What should olive oil taste like? Part 1

By Solomon James

I'll bet I could ask a hundred people to describe the flavor of olive oil and only one or two could give me an answer.

What do you think it should taste like?

We'll begin to explore the answer to that right after the jump.

A mantra that will be readily known by attendees of my classes is that olive oil is just fruit juice. I say that to demystify the making of olive oil, to help illustrate how simple olive oil really is, to differentiate it from corn oil or rapeseed oil or sunflower oil or soybean oil or most other cooking oils which require a lot of processing and chemicals to extract their oil. If someone holds a raw olive and crushes it in their hand, it will cease to be any more of a mystery how to get oil out of an olive than to get juice out of a cherry. But that mantra of mine doesn't help to understand the proper taste of olive oil.

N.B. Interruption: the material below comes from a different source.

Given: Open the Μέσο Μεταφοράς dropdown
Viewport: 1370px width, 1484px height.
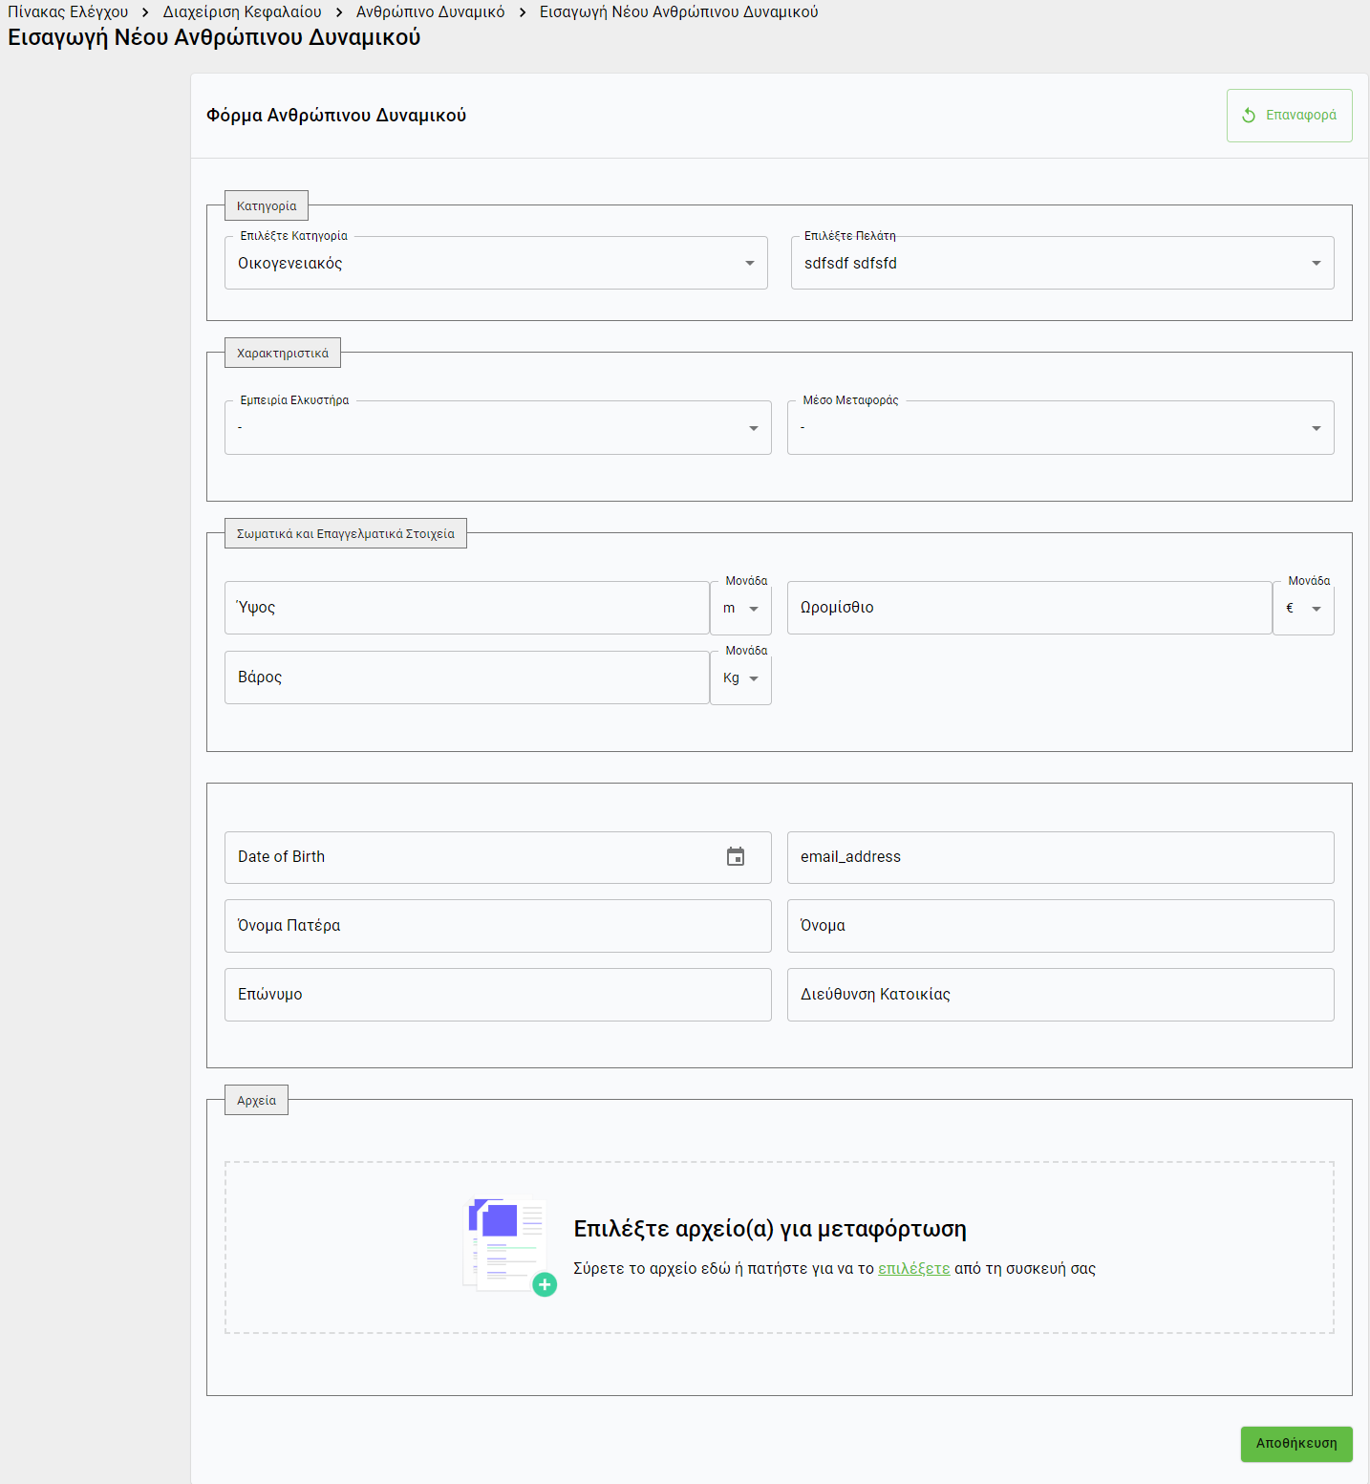Looking at the screenshot, I should click(x=1060, y=428).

If I ask what good apple juice should taste like, or even good carrot juice, the easy and proper answer is that they should taste like a good apple or a good carrot. However, the only creatures that are going to appreciate the flavor of an olive are bugs and birds. The last thing anyone wants olive oil to taste like is a fresh olive. If you tasted a fresh olive it would be akin to taking a swig of vanilla extract to find out what vanilla tastes like.

See, olives have three components, the olive pit, which is almost completely flavorless, the olive oil, and the olive water. Olive water is one of the most bitter things you will ever taste, a taste that will stay in your mouth unwanted for ten to twenty minutes after you take a tentative bite of a fresh olive. No one wants olive oil to "taste like an olive."

Olive oil has three primary "good" tastes: bitterness, pungency (or pepperiness), and fruitiness. Fruitiness can vary from nutty to grassy, from apple-like to artichoke-like; it's the part of the taste of olive oil which one reaches for fresh fruit and vegetable comparisons in order to describe. The intensity of those three flavors can be quite mild or very strong, but they should be in harmony with each other.

I'll talk about what olive oil should not taste like, what the "bad" flavors are, and how they relate to the definition of "extra virgin" in one of the next installments.

Comments

Jennifer Shikes Haines

Wed, Jul 22, 2009 : 5:59 a.m.

Thinking about olive oil as fruit juice is starting to untangle this subject for me. Thank you!